We all want victory. But, what does that even mean? Does it only mean to better than everyone else? Or is personal victory and having a good self-worth a different, but even greater triumph?
I had the chance to speak with Olympic athlete Jason Dorland about his ideas on the topic of winning.
His career in rowing began as an enthusiastic middle-schooler. And, as most insecure pre-teens do, he found that when he did extraordinary things people treated him differently.
Soon enough, the love of the game distorted into something much more sinister. The praise received over one extraordinary achievement was temporary. The only way to hear that praise again was to do something twice as extraordinary.
“Even when I won, it just meant I didn’t lose,” Dorland explains.
Years later, Jason wasn’t satisfied with just qualifying for the 1988 Seoul Olympics; he had set his mind on winning gold. This was going to be the ultimate extraordinary thing.
Over the next few weeks, Canada watched him and his teammates win race after race. Everyone had their mind set on them bringing home the gold medal.
But, on the day of the final race, the team came in last, landing them sixth overall. The Canadian press took this loss and didn’t hold back from ripping the team apart.
It wasn’t until he met his wife—an Olympic runner—when his mindset started to change. She ran because she loved it, an idea that was inconceivable to him at the time.
“I’m going to try my best,” were words he didn’t think belonged in a professional athlete’s mouth. He notes seeing her race with the biggest smile on her face no matter her position in the race.
Jason has now developed this idea of doing things out of love and not for “the chase”. This way of life applies not only in competition, but in school, in work, in marriage, and in everyday life.
As a rowing coach, Dorland makes sure no athlete on his team ever feels the way he did. And he’s been successful in doing so. As he says, “The less we thought about winning the more we won.”
Now, Dorland reflects on his time in Seoul and tells me he is thankful for his failure.
“I wouldn’t have wanted to know the guy that won in Seoul,” he says. To him, a victory would have only validated his former mindset.
Jason’s story has been well received all over the country. His words resonate with almost everyone. Society’s definition of a successful person has every aspect of the ‘American Dream’.
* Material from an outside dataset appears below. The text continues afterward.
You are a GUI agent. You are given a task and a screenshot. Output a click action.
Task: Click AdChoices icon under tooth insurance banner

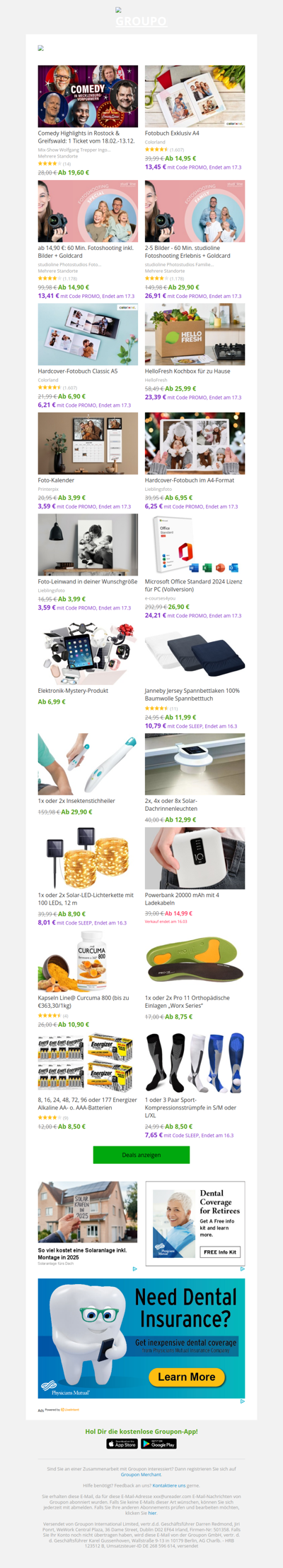[242, 1401]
When we imagine someone happy, we see a CEO in a corner office overlooking Manhattan, an actor taking their final bow on the Broadway stage, a scientist accepting a Nobel Prize. An athlete with a gold medal around their neck and their country’s flag raised at the Olympic Games.
No matter what, it is money, awards, praise, and material things that people look for. But Dorland says this is a backward way of thinking, and I agree. Whatever happened to competing runners hugging after a race well-run, dancers dancing like nobody’s watching, and students who’d rather focus on learning than getting good marks.
It is common for people to see what they like and what they’re good at as one and the same. So, take the time to think about this: if someone asked you why you do what you do — is your answer love? Or something else?